The Quilt


I feel bad for those who pretend, those who exaggerate.

In general, I feel bad for liars.

You portray a facade to your friends during the day, and come home to face the truth. Your home is no longer a humble abode, it’s an orifice crowded with facts: stored, locked, stacked in corners. How can you live with yourself?

You weave white lies into nooses to hang any hiccup in your recent tale. What do you mean you were busy. Katie was with you the other night. You could have come over. You drag these hiccups that hitch rides on your heels. Weighing you down. Down.


You scuff your heels in public not knowing you’ve left residue. Lies are contagious; honesty is viral.

Friends and enemies-to-be pick up your hiccups that you’ve left, sprawled out on the floor – your floor, my floor, her floor. Their memories’ pocket these pieces. They invite you over – to their house, to their clique – because they know you’ll drop something off. Katie annoys the shit out of her. She’s been distancing herself ever since Columbus Day weekend. You’re too busy stacking, storing, locking your missing patches to each story, that you don’t realize how much you’ve left behind. How much you’ve left to be picked up and passed along. But I mean, finders keepers, right?

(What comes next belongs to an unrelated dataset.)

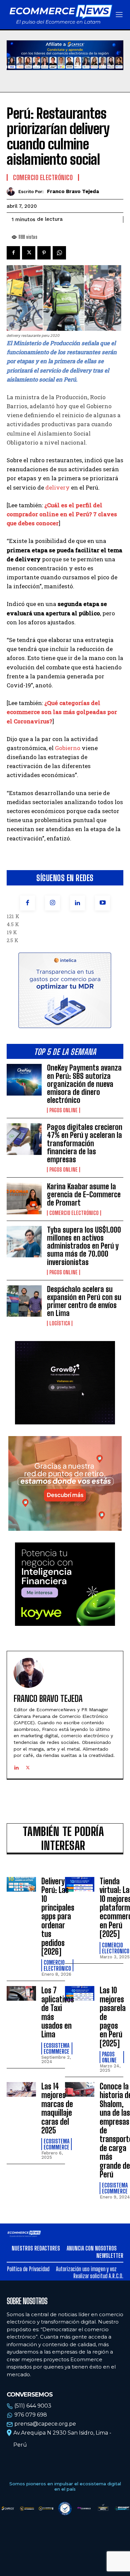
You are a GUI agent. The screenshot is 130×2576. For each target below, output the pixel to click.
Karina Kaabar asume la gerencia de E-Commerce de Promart (84, 1194)
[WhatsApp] (59, 252)
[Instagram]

As you’ve been off weaving white lies to hang or patch up the spotty parts, your friends have been sewing. They’ve been embroidering a quilt stitched with anything you didn’t confirm or forgot to mention; in the back of their heads, they know that nothing makes sense with out all the pieces.

You don’t know they have made this quilt. They know this too, but they comfort you anyway. Wrap you in compliments, warm you up with jokes and old times; they know you do not recognize the stitching. Soon they give you the quilt as a gift. You finally get to see these patches; the patches seem familiar, but you’ve moved onto different drama. Her and Katie never talk anymore. When I sit between them in class, it feels like they broke up.  You make your bed and wrap yourself in the quilt. It feels itchy. You switch sides. It feels cold.

You can’t sleep. It’s a challenge to look in the mirror. Your reflection: bloodshot, black-rimmed eyes. Your friends come to realize you cannot lie in your own filth. They comfort you again and again. Are things with you and Katie okay? Are you okay?

You just smirk and say, “Yeah. I’m fine.”

You are forever in relapse.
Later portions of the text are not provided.